Adjust "/bin/killall sleep" in new test to be less flaky in CI.

Sometimes the container runtime detects the exiting PID 1 very quickly and shuts down the entire container while the `killall` process is still running. When this happens, we see it as exit code 137 (SIGKILL). This never failed for me in Kind locally, but fails pretty often in CI (probably due to timing differences).

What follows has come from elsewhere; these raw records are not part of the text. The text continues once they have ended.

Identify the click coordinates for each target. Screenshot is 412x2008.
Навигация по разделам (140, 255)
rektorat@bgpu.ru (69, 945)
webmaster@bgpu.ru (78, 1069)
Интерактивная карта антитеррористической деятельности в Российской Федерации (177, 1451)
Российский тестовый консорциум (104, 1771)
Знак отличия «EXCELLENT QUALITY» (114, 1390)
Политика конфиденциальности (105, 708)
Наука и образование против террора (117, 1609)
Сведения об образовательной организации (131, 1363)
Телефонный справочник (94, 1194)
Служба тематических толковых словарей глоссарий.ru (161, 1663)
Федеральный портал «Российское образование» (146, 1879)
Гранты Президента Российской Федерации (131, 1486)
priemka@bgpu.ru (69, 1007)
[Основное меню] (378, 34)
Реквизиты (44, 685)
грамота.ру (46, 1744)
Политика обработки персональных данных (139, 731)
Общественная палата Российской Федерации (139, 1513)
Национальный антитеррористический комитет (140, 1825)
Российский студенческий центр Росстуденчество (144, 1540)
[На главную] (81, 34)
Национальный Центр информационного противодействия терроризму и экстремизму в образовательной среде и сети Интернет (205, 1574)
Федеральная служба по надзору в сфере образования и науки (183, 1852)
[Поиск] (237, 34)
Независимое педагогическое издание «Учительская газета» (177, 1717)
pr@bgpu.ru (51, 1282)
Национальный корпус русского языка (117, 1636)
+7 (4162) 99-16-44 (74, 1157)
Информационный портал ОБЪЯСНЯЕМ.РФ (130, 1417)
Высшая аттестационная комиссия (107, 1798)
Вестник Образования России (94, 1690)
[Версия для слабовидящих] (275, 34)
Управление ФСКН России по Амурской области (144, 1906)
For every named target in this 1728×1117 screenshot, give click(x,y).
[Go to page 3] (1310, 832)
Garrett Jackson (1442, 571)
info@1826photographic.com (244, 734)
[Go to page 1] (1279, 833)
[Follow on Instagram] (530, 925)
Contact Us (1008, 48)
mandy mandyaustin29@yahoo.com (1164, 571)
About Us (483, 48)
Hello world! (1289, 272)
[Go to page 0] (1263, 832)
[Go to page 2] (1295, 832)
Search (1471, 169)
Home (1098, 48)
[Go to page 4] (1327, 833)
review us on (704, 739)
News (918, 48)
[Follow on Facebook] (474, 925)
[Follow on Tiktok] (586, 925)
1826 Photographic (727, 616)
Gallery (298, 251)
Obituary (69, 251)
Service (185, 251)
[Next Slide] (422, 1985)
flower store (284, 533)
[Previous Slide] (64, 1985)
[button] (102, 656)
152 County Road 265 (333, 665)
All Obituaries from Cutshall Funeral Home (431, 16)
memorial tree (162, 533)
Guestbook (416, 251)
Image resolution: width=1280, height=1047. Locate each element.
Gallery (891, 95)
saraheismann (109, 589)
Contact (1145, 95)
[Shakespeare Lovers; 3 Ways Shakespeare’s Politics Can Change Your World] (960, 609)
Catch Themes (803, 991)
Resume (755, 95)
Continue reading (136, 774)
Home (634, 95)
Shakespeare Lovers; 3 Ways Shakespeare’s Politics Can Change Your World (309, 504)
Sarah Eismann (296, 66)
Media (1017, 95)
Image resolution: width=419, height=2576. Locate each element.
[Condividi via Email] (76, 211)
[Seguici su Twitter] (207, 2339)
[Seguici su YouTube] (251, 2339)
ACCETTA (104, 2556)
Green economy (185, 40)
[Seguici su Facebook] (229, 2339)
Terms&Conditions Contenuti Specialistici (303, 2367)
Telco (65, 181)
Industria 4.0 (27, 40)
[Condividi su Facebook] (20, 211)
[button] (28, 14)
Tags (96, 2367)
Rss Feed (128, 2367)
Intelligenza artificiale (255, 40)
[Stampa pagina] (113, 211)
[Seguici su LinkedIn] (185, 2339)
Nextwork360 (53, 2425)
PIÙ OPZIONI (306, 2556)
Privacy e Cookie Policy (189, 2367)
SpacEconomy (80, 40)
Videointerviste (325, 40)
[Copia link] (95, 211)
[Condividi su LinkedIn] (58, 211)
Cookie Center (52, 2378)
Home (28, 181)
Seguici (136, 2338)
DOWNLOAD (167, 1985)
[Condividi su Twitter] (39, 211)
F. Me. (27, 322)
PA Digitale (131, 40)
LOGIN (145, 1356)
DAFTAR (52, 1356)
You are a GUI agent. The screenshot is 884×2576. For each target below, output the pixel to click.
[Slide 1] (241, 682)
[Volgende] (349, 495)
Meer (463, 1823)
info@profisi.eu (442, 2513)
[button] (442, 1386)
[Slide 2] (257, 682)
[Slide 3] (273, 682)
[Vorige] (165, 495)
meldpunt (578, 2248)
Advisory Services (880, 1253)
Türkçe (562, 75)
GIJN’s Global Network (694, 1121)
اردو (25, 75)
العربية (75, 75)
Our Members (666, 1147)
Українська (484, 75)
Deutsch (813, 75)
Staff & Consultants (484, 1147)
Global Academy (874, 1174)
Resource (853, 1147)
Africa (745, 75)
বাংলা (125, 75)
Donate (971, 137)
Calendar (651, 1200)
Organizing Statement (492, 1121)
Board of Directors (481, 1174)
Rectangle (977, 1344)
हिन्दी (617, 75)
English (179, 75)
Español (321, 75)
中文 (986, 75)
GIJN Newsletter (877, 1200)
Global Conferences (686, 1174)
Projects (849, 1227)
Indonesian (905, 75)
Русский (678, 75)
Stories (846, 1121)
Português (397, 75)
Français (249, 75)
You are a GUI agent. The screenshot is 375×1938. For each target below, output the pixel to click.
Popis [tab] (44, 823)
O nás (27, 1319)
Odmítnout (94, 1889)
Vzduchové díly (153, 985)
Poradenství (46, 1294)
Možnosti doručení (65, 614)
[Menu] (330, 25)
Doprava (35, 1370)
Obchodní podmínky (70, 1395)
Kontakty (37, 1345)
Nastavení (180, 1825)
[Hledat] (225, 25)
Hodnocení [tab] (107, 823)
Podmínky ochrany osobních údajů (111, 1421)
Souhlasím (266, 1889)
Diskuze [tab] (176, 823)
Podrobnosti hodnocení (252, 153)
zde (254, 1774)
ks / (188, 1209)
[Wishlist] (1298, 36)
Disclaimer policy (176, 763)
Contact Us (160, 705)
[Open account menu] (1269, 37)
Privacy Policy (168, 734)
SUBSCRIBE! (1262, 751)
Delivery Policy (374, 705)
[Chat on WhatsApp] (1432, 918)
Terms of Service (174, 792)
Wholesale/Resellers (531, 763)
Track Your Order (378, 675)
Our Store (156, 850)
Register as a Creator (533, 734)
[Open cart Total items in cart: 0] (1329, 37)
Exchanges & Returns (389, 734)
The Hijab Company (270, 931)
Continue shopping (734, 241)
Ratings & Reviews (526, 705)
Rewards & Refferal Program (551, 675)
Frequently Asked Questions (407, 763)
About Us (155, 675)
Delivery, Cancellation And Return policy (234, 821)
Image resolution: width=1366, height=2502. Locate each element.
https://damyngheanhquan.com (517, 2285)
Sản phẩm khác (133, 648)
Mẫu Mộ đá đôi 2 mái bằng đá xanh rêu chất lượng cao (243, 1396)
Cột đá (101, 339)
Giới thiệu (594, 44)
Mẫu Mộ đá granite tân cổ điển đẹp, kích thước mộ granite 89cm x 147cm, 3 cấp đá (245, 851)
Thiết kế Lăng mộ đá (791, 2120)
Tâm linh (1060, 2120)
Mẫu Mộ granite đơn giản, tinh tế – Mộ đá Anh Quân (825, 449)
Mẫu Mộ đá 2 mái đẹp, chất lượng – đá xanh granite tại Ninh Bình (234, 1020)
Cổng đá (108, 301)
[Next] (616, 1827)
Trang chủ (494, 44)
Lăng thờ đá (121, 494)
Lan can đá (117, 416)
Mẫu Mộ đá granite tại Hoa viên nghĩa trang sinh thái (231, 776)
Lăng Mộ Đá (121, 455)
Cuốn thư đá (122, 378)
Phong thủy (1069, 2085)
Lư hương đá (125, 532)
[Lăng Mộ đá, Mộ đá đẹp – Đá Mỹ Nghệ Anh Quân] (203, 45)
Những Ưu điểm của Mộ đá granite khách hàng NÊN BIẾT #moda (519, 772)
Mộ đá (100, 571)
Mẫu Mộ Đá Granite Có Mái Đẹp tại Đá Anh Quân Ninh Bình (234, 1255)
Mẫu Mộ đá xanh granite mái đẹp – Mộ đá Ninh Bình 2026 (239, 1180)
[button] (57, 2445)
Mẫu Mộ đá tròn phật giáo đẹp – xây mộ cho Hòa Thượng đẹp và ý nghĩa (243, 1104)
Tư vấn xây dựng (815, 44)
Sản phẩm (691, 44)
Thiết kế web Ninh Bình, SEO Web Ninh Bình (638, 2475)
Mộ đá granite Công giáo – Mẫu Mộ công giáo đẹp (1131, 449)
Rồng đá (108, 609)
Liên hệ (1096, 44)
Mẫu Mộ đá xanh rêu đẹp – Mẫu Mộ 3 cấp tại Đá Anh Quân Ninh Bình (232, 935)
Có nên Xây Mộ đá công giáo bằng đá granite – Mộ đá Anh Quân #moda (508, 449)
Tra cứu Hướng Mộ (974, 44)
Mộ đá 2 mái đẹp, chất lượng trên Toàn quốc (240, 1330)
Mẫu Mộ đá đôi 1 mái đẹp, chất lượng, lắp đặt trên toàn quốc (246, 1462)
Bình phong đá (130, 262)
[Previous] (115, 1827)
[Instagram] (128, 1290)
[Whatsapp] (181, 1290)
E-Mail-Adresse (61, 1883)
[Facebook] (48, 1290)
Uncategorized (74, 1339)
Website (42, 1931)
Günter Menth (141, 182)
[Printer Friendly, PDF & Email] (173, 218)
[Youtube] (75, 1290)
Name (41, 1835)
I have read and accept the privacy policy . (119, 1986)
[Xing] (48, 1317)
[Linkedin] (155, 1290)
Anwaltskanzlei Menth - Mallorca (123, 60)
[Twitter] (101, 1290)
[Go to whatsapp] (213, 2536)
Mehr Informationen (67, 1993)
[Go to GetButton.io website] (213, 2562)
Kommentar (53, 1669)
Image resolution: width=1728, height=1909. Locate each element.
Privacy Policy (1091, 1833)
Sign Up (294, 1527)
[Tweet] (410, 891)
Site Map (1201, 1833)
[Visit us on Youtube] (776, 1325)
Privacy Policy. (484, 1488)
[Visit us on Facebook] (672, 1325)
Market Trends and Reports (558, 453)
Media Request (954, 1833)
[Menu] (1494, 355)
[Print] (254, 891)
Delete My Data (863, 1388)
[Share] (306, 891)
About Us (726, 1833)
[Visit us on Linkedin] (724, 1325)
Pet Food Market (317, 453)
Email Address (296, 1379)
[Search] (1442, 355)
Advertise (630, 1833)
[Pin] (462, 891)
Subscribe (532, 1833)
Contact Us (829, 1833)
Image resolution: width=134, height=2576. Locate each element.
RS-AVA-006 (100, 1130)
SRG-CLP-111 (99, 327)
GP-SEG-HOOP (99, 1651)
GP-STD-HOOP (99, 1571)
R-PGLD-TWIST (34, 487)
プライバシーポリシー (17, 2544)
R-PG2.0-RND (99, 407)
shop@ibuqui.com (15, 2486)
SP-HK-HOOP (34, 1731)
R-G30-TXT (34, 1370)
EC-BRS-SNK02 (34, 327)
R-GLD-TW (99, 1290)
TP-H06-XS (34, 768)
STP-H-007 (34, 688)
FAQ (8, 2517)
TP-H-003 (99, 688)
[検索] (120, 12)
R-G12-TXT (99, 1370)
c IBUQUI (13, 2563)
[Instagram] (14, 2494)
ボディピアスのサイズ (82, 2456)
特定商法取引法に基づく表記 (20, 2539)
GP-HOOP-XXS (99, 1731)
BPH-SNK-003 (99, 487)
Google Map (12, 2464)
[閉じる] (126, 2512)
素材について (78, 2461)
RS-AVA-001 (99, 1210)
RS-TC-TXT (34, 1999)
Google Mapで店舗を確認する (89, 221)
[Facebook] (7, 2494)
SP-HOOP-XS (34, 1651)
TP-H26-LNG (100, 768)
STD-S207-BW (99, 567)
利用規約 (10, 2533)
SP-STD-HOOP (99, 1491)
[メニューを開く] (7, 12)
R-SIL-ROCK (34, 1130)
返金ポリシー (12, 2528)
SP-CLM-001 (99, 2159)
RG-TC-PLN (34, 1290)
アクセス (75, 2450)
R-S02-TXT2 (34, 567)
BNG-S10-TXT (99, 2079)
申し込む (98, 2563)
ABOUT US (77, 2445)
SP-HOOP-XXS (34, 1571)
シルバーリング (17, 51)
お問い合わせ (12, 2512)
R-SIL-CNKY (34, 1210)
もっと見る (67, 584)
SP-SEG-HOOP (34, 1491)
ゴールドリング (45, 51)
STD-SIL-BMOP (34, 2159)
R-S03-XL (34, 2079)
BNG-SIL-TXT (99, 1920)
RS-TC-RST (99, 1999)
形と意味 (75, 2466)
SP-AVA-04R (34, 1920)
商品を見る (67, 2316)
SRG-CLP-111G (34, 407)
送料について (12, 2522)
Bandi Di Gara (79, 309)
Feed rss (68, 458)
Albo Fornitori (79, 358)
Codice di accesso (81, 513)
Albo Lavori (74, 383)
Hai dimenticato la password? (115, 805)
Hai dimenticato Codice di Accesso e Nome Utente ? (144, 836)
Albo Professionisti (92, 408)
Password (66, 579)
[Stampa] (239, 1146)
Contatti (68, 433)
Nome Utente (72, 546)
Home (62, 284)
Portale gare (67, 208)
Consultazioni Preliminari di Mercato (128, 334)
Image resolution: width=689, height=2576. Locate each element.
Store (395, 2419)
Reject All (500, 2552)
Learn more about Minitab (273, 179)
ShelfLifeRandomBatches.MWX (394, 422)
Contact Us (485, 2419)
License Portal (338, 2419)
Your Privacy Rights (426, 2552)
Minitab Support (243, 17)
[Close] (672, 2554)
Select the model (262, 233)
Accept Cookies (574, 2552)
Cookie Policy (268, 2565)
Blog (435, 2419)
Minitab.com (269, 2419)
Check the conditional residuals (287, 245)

Signed-off-by: Matt Moyer <moyerm@vmware.com>
2021-04-22 14:51:55 -05:00 · 2021-04-22 14:51:55 -05:00 · 5290aac66f
commit 5290aac66f
parent 4927f1c1ad
1 changed files with 10 additions and 1 deletions
--- a/test/integration/concierge_kubecertagent_test.go
+++ b/test/integration/concierge_kubecertagent_test.go
@ -8,6 +8,7 @@ import (
 	"context"
 	"fmt"
 	"sort"
+	"strings"
 	"testing"
 	"time"

@ -167,7 +168,15 @@ func TestKubeCertAgent(t *testing.T) {
 		require.NoError(t, err)
 		t.Logf("execing into agent pod %s/%s to run '/usr/bin/killall sleep'", podToDisrupt.Namespace, podToDisrupt.Name)
 		var stdout, stderr bytes.Buffer
-		require.NoError(t, executor.Stream(remotecommand.StreamOptions{Stdout: &stdout, Stderr: &stderr}))
+		err = executor.Stream(remotecommand.StreamOptions{Stdout: &stdout, Stderr: &stderr})
+
+		// Some container runtimes (e.g., in CI) exit fast enough that our killall process also gets a SIGKILL.
+		if err != nil && strings.Contains(err.Error(), "command terminated with exit code 137") {
+			t.Logf("ignoring SIGKILL error: %s", err.Error())
+			err = nil
+		}
+
+		require.NoError(t, err)
 		t.Logf("'/usr/bin/killall sleep' finished (stdout: %q, stderr: %q)", stdout.String(), stderr.String())

 		// Wait for that pod to be disappear (since it will have failed).